Si lisciò la pelle rasata di fresco, godendosi il preciso lavoro che solo un assicuratore abitudinario poteva aver fatto. Se ne rallegrò, gli piacevano i clienti puliti.
Andò alla porta, aprì il chiavistello. Poi si girò verso Kenyon.
“Una settimana”. Gli ricordò Ken, senza alzarsi dal divano. “Ah, Pep”.
“Si?” disse il messicano, con già la mano sulla maniglia.
“Stai perfettamente, così. Sei sempre il migliore”.
“Lo so”.
Aprì la porta ed uscì, senza salutare.

Kenyon rimase solo, a meditare su quello che era appena accaduto. Ormai la cosa non lo faceva ammattire come le prime volte, ma Pep gli dava comunque la pelle d’oca. Nel contempo si sentiva parte di un progetto immenso, importante ma intimorito. Intimorito da quelli come il messicano, ed il fatto che Pep fosse il migliore non lo metteva certo a proprio agio.
Finì in un solo sorso la lattina e la gettò nel lavello. Seduto sul divano non poté non pensare all’assicuratore, a quello che lo aspettava.
Strano cliente questa volta, un paradosso: un venditore che si trova ad affrontare una trattativa più grande di lui.

Come tutte le volte si ritrovò a pensare all’incontro fra Pep ed il cliente.
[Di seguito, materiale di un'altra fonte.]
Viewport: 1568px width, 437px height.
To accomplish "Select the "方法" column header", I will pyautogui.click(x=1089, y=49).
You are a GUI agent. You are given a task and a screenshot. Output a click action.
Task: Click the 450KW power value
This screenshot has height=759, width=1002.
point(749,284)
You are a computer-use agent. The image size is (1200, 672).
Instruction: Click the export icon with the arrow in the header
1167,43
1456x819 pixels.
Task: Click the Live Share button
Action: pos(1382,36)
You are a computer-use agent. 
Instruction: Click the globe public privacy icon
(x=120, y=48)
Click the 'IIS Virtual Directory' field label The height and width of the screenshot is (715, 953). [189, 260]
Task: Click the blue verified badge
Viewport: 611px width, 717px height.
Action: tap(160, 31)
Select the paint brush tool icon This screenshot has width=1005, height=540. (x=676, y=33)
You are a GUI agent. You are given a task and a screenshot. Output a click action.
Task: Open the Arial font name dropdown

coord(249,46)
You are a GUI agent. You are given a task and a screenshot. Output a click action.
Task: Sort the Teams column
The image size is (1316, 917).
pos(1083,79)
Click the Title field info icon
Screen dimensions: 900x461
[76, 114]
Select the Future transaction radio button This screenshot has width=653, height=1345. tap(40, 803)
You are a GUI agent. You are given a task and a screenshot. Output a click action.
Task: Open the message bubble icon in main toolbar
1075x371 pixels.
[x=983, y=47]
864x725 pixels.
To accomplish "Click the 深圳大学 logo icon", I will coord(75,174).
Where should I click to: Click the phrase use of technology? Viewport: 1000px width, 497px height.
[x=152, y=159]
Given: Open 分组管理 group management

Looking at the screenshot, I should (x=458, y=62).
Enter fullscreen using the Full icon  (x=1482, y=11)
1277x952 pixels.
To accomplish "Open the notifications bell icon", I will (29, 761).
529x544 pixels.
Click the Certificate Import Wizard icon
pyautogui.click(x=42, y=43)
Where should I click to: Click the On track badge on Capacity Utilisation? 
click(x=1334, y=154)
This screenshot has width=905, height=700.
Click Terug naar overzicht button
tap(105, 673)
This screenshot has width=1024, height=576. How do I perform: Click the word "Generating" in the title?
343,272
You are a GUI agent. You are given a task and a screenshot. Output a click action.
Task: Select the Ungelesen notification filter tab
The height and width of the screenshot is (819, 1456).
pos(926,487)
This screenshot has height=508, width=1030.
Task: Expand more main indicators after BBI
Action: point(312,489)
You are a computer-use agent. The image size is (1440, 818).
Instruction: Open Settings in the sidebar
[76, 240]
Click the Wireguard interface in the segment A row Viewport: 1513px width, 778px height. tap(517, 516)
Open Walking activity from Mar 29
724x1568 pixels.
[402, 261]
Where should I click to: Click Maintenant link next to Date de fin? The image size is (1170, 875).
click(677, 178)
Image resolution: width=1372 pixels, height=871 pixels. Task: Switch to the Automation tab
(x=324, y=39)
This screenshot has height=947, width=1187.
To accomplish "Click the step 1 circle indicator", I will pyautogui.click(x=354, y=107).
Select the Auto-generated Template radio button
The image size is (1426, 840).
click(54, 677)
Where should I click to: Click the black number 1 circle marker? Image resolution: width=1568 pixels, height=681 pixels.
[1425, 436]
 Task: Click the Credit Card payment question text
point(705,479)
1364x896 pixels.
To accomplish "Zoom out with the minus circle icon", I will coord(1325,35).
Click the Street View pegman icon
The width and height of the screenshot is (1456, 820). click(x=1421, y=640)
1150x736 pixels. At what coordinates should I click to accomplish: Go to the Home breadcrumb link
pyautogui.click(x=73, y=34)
Ci pensava ogni volta, ma non riusciva ad immedesimarsi in nessuna delle due parti, anche perché non sapeva bene come si sarebbe svolta la cosa. Nessuno partecipava mai, nessuno aveva mai visto Pep in azione.
Però sapeva.
Sapeva che avrebbe dato un braccio piuttosto che essere al posto di quell’uomo. Pep era famoso per non usare mezze misure, e sperò che l’assicuratore fosse accondiscendente.
Non lo fosse stato...beh.

Però lo avrebbe capito. D’altra parte, non è facile per nessuno incontrare Sé stessi.

10 commenti:

Jager_Master ha detto...

prima versione. modificabile. adattabile.

Attendo suggerimenti.

Matteo Piovanelli ha detto...

errori grammaticali in stile apo a parte, bella barf.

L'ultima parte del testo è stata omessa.